Anatol Odzijewicz (November 10, 1947 – April 18, 2022) was Polish mathematician and physicist. The main areas of his research were the theory of Banach groupoids and algebroids related to the structure of W*-algebras, quantization of physical systems by means of the coherent state map, as well as quantum and classical integrable systems. 

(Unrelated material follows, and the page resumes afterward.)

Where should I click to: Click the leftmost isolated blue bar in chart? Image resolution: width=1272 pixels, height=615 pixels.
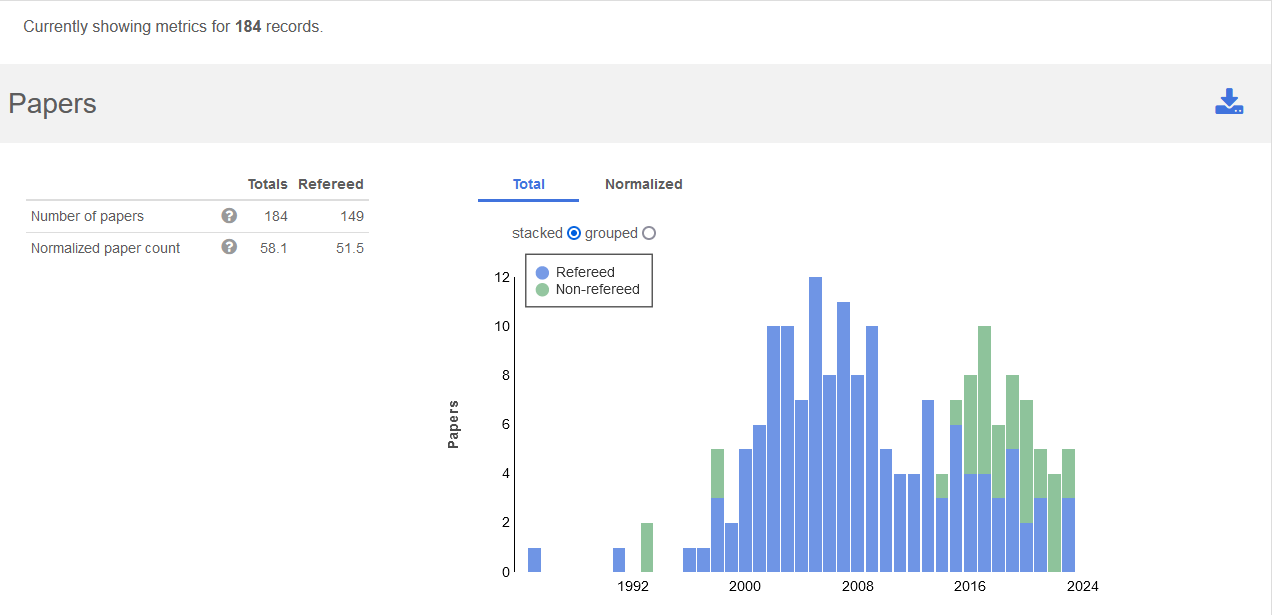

Anatol Odzijewicz was also a social activist. He founded a branch of the Society for the Preservation of Monuments in Białystok and chaired it for many years. He was the founder of the open-air museum in Białowieża.

Career
In the years 1975-1979 Odzijewicz was employed at Warsaw University. Since 1979 Odzijewicz was working at University of Białystok (till 1997 it was a branch of Warsaw University). In the years 1997-2005 he was the dean of the Faculty of Mathematics and Physics, and from 2008 to 2016 - the dean of the Faculty of Mathematics and Computer Science, University of Białystok. He was also the director of the Institute of Mathematics (2005-2008 and 2016-2019). He founded and was leading a group of researchers working in the area of mathematical physics. 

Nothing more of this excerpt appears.